Таланту Льва Толстого. Сущность души. Любовь!

   « Россия не в Москве, она в сердцах её сынов!»
Мир мудрых русских  – он таков!
Так было и так будет
Тысячи тысяч веков! 
    
   На зарево первого занявшегося  2-го сентября пожара
с разных дорог с разными чувствами - на место, где стояла Москва,
смотрели убегавшие и уезжавшие жители и отступавшие войска.
Камердинер, вернувшись, доложил графу, что горит Москва…   
Прекрасная Москва! Как же она была до вторжения врагов хороша –
Страны душа!..
     Как бы празднуя победу над всеми, в щели закричал сверчок.
Пропел петух далеко, откликнулись близкие петухи. 
Все спали...  опять прокричал через сени сверчок...
    Душа раненого князя Андрея была не в нормальном состоянии.
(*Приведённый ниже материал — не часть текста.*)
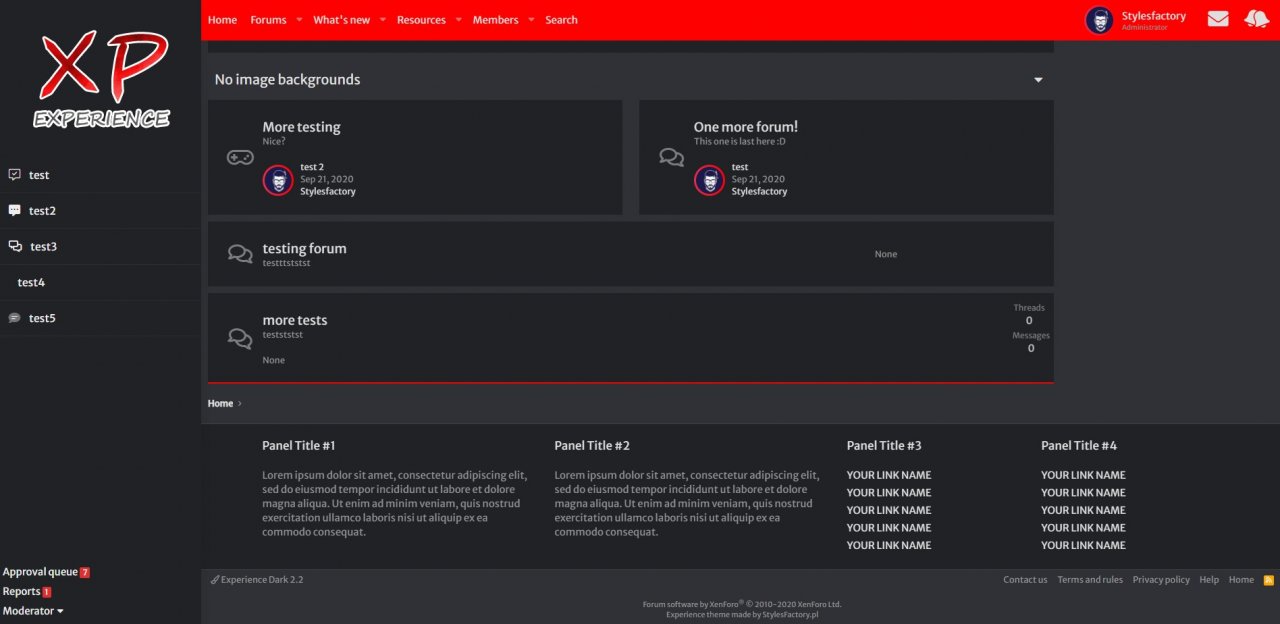Open the What's new menu item
The height and width of the screenshot is (624, 1280).
[x=341, y=20]
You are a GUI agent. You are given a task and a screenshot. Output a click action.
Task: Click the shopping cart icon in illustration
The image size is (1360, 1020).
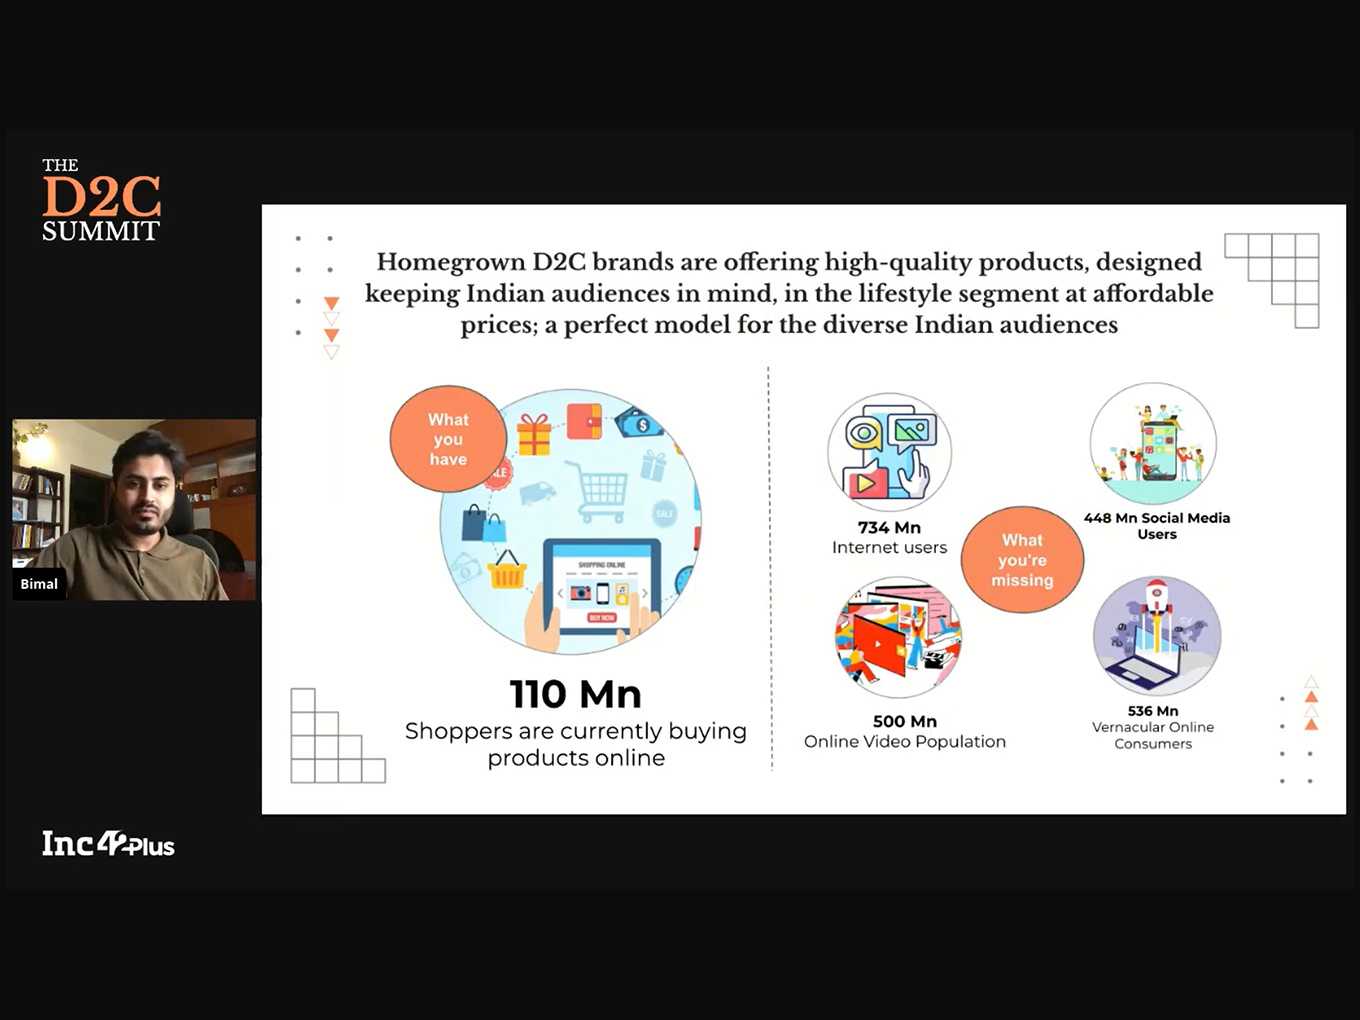pos(597,491)
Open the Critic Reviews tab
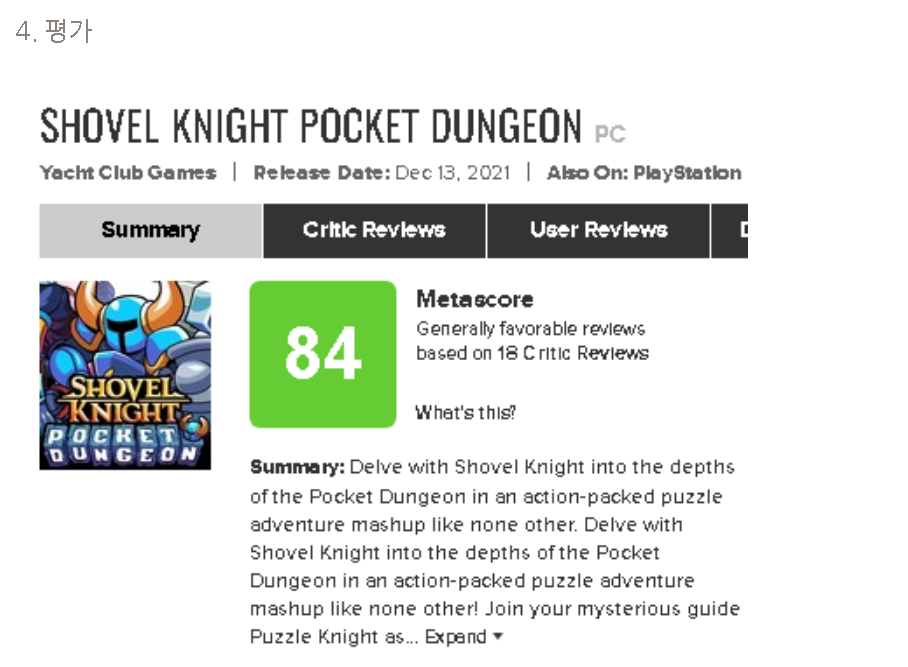 374,230
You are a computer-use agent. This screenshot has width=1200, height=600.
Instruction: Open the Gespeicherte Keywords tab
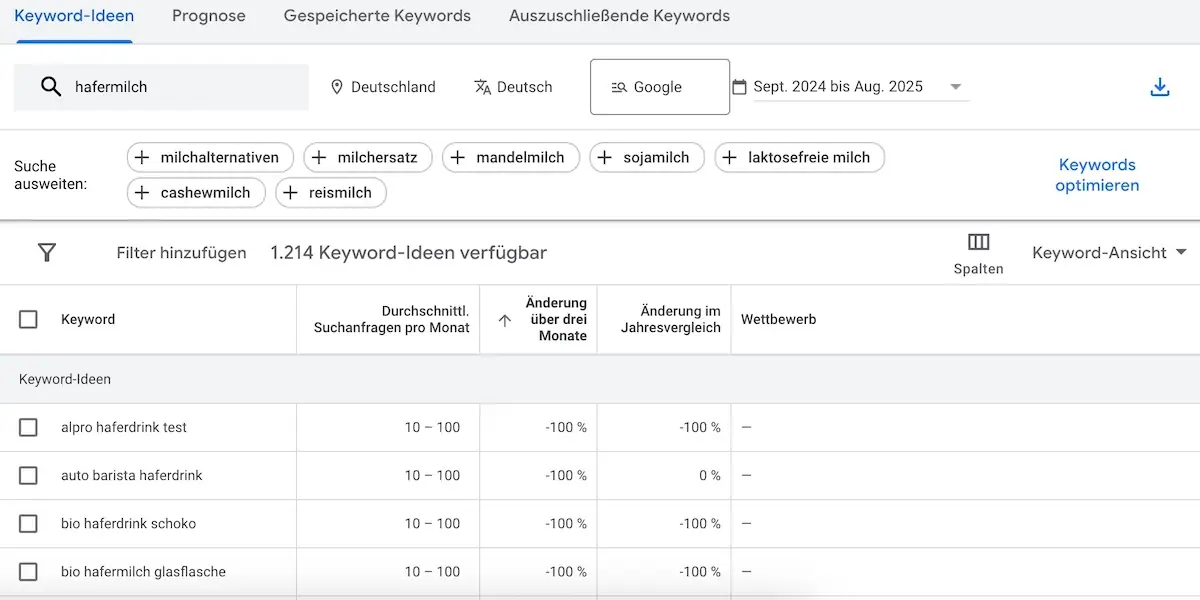click(376, 16)
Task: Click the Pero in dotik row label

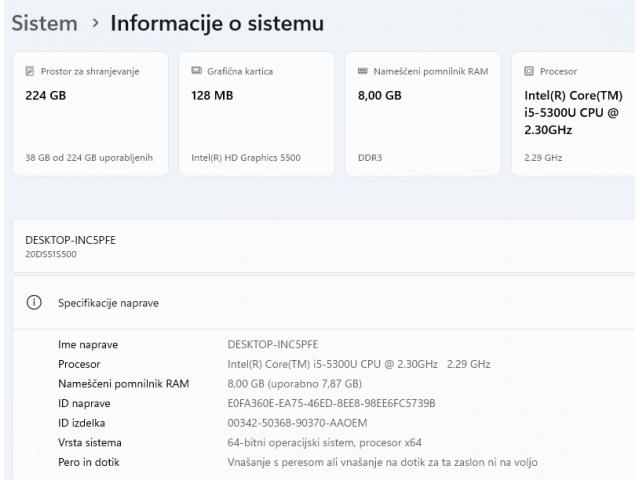Action: [88, 462]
Конечно, думал он - временно.
Здоровый человек обыкновенно мыслит, ощущает и вспоминает одновременно -
о бесчисленном количестве предметов, не обращая на каждого в отдельности особое внимание,
но имеет власть и силу, избрав один ряд мыслей или явлений,
на этом ряде явлений остановить всё своё внимание.
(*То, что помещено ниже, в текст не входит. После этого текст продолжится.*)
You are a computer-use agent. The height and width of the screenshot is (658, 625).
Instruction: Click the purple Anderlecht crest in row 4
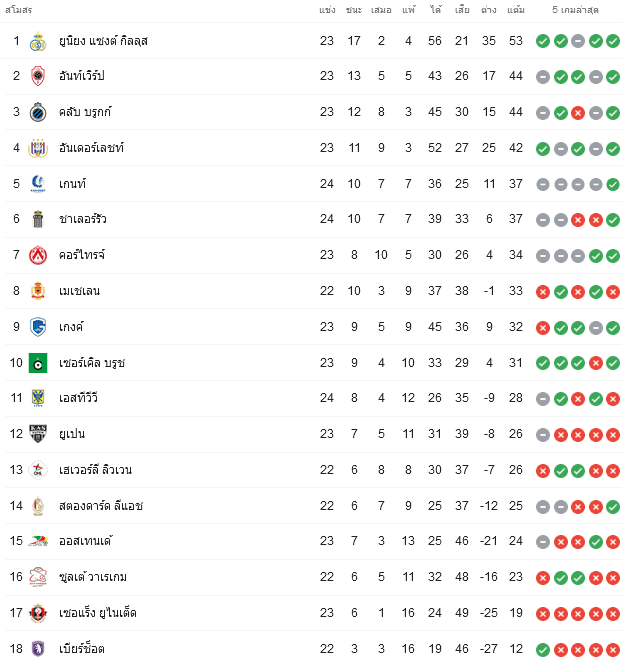click(x=38, y=148)
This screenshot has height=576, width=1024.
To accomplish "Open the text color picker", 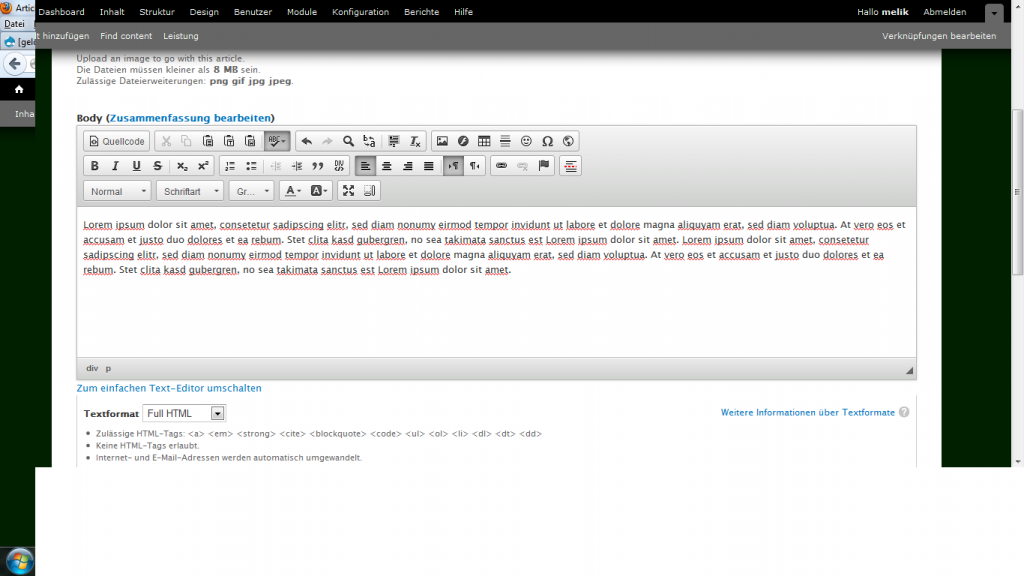I will (293, 191).
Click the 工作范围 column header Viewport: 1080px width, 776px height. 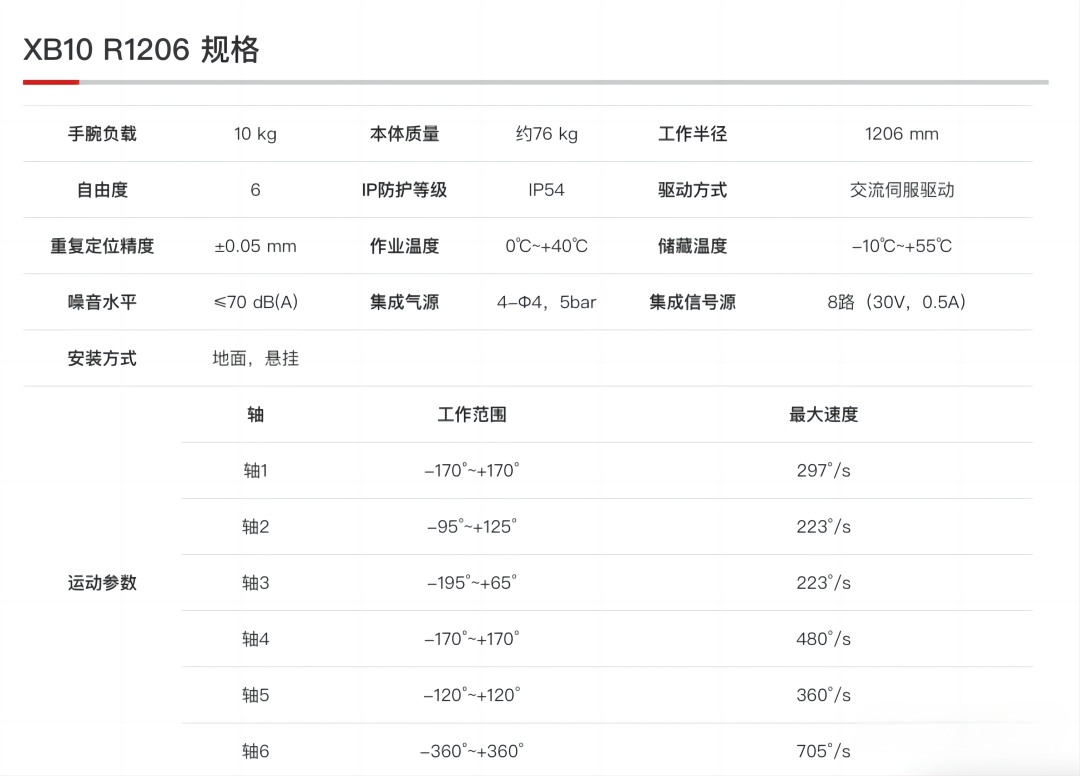(472, 415)
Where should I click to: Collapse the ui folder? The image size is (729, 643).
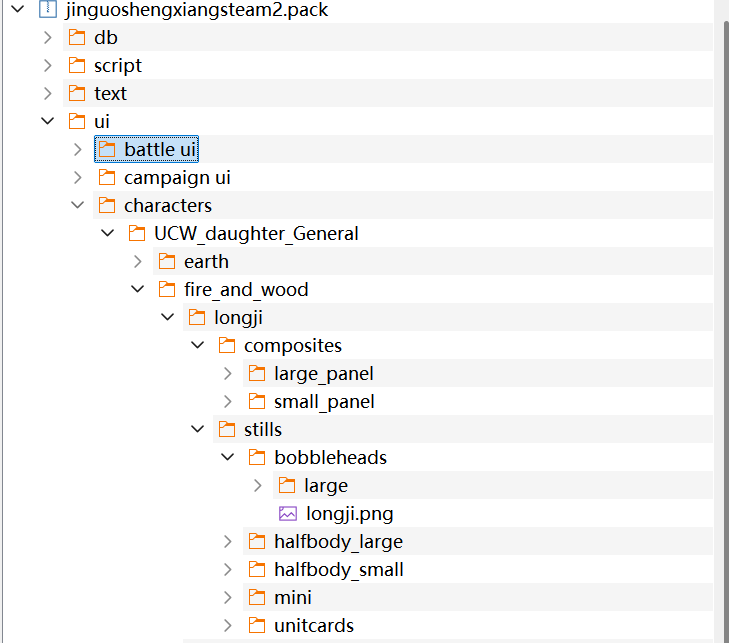[47, 121]
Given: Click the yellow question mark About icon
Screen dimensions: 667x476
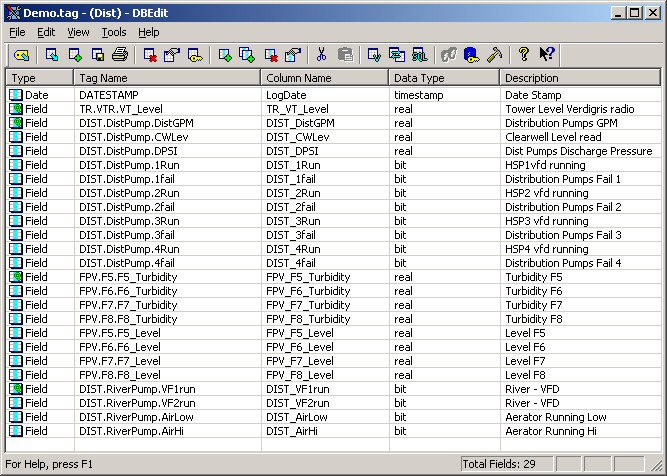Looking at the screenshot, I should click(x=523, y=55).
   Здоровый человек в минуту глубочайшего размышления отрывается,
чтобы сказать учтивое слово вошедшему человеку,
и опять к своим мыслям возвращается и в своём размышлении опять скрывается.
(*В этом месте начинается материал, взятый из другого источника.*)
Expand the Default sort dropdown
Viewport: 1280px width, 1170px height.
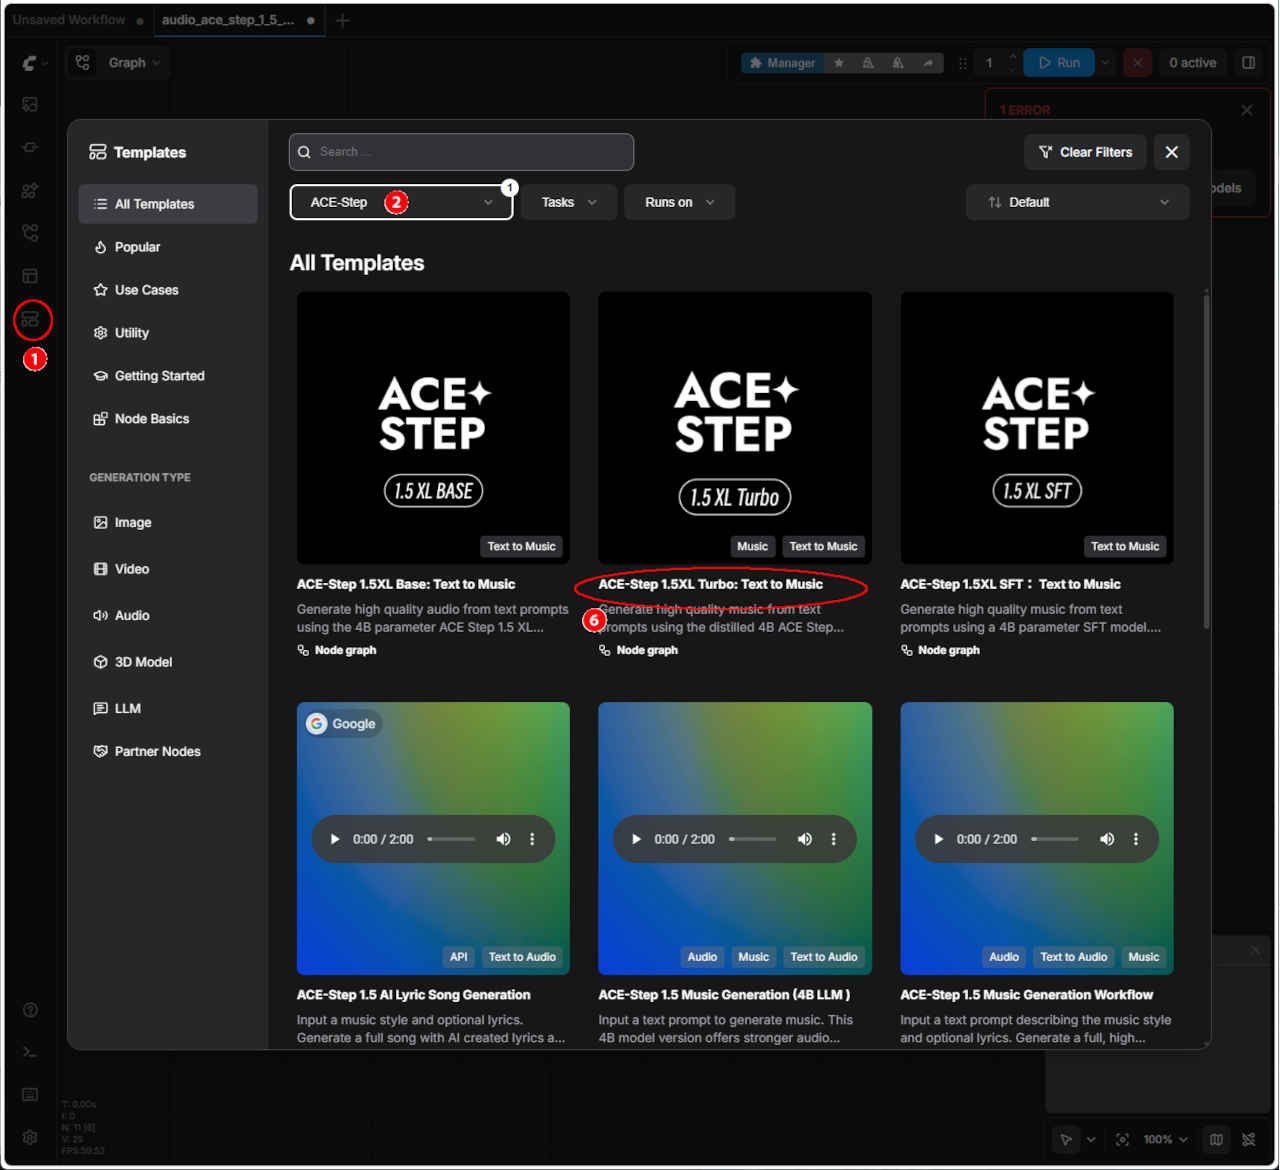(1078, 202)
   Все силы души князя были деятельнее, яснее, чем когда-нибудь они были с ним,
но они действовали вне его воли.
Самые разнообразные мысли и представления одновременно владели им.
    Иногда мысль его вдруг начинала работать и с такой силой, ясностью и глубиною,
с какою никогда она не была в силах действовать в здоровом состоянии порою;
но вдруг посредине своей работы она обрывалась, терялась связь с ней,
заменялась каким-нибудь неожиданным представлением и не было сил возвратиться к ней.
    «Да, мне открылось новое счастье, неотъемлемое от человека, -
думал князь, лёжа в полутёмной тихой избе и глядя перед собой целыми часами
лихорадочно-раскрытыми, остановившимися глазами. —
Счастье, находящееся вне материальных сил, вне материальных внешних влияний на человека, счастье одной души, счастье любви!
Понять его может всякий человек, но сознать и предписать его мог только один Бог. Но как?
Как же Бог предписал этот закон? Закон счастья в любви! »
   «Да, любовь (думал он опять с совершенной ясностью),
но не та любовь, которая любит за что-нибудь,
для чего-нибудь или почему-нибудь,
но та любовь, которую я испытал в первый раз,
когда, умирая, я увидал своего врага и всё-таки, забыв всё,
полюбил его ни за что, вне его души.
Я испытал то чувство любви, которая есть самая сущность души
и для которой не нужно предмета.
Я и теперь испытываю это блаженное чувство.
Любить ближних, любить врагов своих не в их явлениях,
А любить — как всё любить, как любить Бога небесного во всех его проявлениях.
Любить человека дорогого можно человеческой, земной любовью;
но только врага можно любить любовью Божеской - неземной,  небесной любовью,
когда он окажется на небесах, словно  в лучших его, неведомых на земле  небесных снах.
И от этого-то я испытал такую радость,
когда я почувствовал, что люблю того человека - на небесах.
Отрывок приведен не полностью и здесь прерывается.